The two De Havilland Dash 8 aircraft – normally used as private passenger planes – are being deployed at a cost of £34 million to help stop illegal landings, intercept the boats, prevent deaths at sea and provide intelligence on people smugglers and migrant movements.
The Home Office has been operating one of the fixed-wing propeller planes, which insiders say has already helped provide information that has enabled the prosecution of people smugglers. But this single plane has only been able to provide eight hours of cover before the two pilots have to return to their base at RAF Lydd in Kent to rest and refuel.
The addition of a second craft, expected from next spring, will provide the 4,000 hours of annual air surveillance needed to ensure the Channel is covered 24/7 for the 200 days a year when the weather is good enough for the small boats to set out to sea.

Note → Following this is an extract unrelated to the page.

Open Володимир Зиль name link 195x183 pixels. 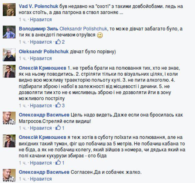[38, 29]
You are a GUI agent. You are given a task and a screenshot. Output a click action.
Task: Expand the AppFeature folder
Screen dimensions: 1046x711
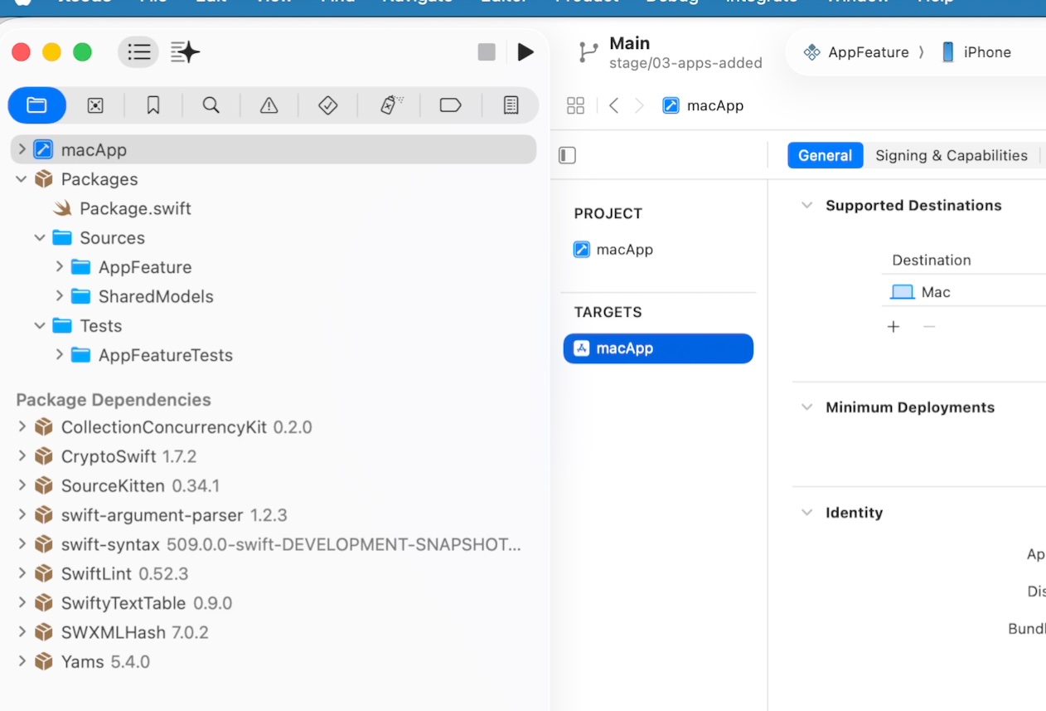(60, 267)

However, on those days when they are not required to monitor the Channel for migrants, the planes and their crew will work with the UK’s Joint Maritime Security Centre, Ministry of Defence and Coastguard to protect our sea borders and help intercept any other smugglers.
It is understood that the De Havilland plane currently flying in the Channel has been involved in operations with the National Crime Agency to intercept drug-smuggler boats.
The planes and pilots are provided by PAL Aerospace, a Canadian company, but the six surveillance and intelligence experts who operate the cameras, sensors and security equipment in the body of the craft are part of the small boats operational command headed by Maj Gen Duncan Capps.
The manned aircraft known as Phoenix is effectively a smaller civilian version of the RAF’s former maritime patrol and reconnaissance Nimrod planes which have now been replaced by the P8 Poseidon patrol craft.
Insiders say that since the first De Havilland took to the air, not a single migrant has reached the UK on a small boat undetected, while none of the 70 deaths so far this year have occurred in British waters.
More than 33,000 migrants have so far been intercepted this year crossing the Channel on small boats, up 20 per cent on last year but down on 2022, the record year to date.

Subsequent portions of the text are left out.